La perte nette a atteint précisément 1,474 milliards de livres au cours des six mois achevés fin mars (1,7 milliard d'euros), bien plus élevée que celle de l'an dernier à la même époque (254 millions de livres), a annoncé le groupe jeudi dans un communiqué.

Confronté à des conditions de marché particulièrement défavorables, Thomas Cook a été contraint de déprécier la valeur de ses activités pour 1,1 milliard de livres, ce qui a très lourdement pesé sur ses comptes semestriels.

Cette décision "est en grande partie liée à la fusion avec MyTravel en 2007 que nous avons réévaluée à la lumière du faible environnement de marché", explique Peter Fankhauser, directeur général de Thomas Cook.

Le groupe souligne avoir souffert l'hiver dernier d'une demande en baisse en raison des conséquences de la vague de chaleur à partir de l'été dernier en Europe, qui a conduit les touristes à rester dans leur pays au détriment des habituelles destinations ensoleillées. Thomas Cook évoque en outre des prix élevés dans les îles Canaries (Espagne).

Le voyagiste s'attarde par ailleurs sur les conséquences des incertitudes du Brexit, qui devait initialement avoir lieu fin mars, avant d'être repoussé à fin octobre.

"Il fait peu de doutes que le processus du Brexit a conduit de nombreux clients britanniques à repousser leurs projets de vacances pour cet été", entraînant une baisse des réservations, selon M. Fankhauser.

Le groupe dit avoir réagi en réduisant son offre mais prévient qu'il fait toujours face à une féroce concurrence en particulier au Royaume-Uni, ce qui devrait maintenir ses marges sous pression.

Thomas Cook s'attend d'ailleurs à ce que son bénéfice opérationnel hors éléments exceptionnels soit inférieur au second semestre à ce qu'il était un an plus tôt.

Pour tenter de se relancer, le voyagiste avait annoncé début février envisager une vente de sa compagnie aérienne, afin de récompenser ses actionnaires et se concentrer sur l'offre d'hôtels.

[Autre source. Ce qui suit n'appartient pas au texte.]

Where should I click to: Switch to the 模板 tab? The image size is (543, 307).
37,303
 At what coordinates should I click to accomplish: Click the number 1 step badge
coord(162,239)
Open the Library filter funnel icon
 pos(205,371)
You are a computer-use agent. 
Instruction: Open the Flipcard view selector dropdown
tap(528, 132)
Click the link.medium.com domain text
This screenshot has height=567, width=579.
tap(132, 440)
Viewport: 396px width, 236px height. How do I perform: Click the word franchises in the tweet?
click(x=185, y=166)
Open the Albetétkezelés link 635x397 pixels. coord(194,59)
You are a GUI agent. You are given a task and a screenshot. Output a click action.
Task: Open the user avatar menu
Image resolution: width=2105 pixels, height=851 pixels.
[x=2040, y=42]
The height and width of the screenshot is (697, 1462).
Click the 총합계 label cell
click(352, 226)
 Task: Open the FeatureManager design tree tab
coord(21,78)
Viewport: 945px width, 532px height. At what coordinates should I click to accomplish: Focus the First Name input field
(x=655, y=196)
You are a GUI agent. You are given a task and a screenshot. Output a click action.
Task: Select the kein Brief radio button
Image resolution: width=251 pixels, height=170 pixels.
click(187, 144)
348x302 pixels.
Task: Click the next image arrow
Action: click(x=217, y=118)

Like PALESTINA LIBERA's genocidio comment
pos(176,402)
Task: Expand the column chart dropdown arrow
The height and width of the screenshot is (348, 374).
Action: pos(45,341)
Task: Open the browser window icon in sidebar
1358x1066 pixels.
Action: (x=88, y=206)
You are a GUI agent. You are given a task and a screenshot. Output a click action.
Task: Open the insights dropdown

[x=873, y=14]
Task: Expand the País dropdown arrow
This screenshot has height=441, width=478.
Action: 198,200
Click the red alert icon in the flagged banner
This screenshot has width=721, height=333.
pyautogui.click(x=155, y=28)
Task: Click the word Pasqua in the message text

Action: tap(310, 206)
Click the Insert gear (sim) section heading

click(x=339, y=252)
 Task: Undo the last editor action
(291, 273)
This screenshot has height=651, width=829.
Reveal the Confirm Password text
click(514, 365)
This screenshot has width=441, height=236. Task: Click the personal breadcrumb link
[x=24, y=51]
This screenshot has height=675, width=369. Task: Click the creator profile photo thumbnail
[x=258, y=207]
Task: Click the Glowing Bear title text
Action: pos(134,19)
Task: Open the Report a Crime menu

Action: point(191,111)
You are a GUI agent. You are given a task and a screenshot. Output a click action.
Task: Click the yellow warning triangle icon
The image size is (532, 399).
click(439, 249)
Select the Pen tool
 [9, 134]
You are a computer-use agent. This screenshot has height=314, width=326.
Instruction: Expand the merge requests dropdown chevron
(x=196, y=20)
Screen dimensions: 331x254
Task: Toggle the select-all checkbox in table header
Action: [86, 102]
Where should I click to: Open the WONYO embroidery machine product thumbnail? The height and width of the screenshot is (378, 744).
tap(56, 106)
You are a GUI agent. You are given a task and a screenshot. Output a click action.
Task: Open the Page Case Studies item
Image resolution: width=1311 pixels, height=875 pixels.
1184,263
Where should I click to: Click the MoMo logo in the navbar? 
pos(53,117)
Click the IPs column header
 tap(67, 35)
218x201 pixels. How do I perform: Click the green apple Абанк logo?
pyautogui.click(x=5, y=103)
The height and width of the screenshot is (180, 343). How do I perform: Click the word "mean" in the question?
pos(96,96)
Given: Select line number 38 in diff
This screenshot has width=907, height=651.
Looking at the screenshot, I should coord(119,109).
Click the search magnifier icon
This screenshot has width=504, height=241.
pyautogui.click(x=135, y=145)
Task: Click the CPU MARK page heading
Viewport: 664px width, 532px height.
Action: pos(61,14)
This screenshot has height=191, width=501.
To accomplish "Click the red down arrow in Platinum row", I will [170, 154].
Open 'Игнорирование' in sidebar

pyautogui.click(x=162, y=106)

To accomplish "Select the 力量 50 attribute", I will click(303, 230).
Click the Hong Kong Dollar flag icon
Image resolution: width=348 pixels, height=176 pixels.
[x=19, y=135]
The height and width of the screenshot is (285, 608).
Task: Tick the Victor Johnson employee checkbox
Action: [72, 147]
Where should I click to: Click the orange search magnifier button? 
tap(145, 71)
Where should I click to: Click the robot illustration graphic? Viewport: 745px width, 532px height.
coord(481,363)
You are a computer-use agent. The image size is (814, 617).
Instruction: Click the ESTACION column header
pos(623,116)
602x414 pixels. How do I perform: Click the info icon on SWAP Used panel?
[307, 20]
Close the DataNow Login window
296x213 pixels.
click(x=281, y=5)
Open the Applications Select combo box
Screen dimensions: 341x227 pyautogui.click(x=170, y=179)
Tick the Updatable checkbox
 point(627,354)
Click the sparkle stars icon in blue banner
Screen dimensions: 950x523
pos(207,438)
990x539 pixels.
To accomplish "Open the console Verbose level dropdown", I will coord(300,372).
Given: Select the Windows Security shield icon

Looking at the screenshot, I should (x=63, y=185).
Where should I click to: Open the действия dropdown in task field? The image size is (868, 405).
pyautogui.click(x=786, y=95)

Le groupe a annoncé jeudi avoir reçu de "nombreuses offres" pour tout ou partie de ses activités aériennes, qui comprennent notamment la marque Condor qu'il exploite depuis l'Allemagne.

Pour l'instant, seule la compagnie allemande Lufthansa s'est déclarée publiquement intéressée, la presse britannique évoquant également une possible offre de Virgin Atlantic.

Cette publication envoyait par ailleurs au tapis le titre de Thomas Cook en Bourse. Il s'effondrait de 16,72% à 19,15 pence vers 11h00 (HB) sur le marché londonien.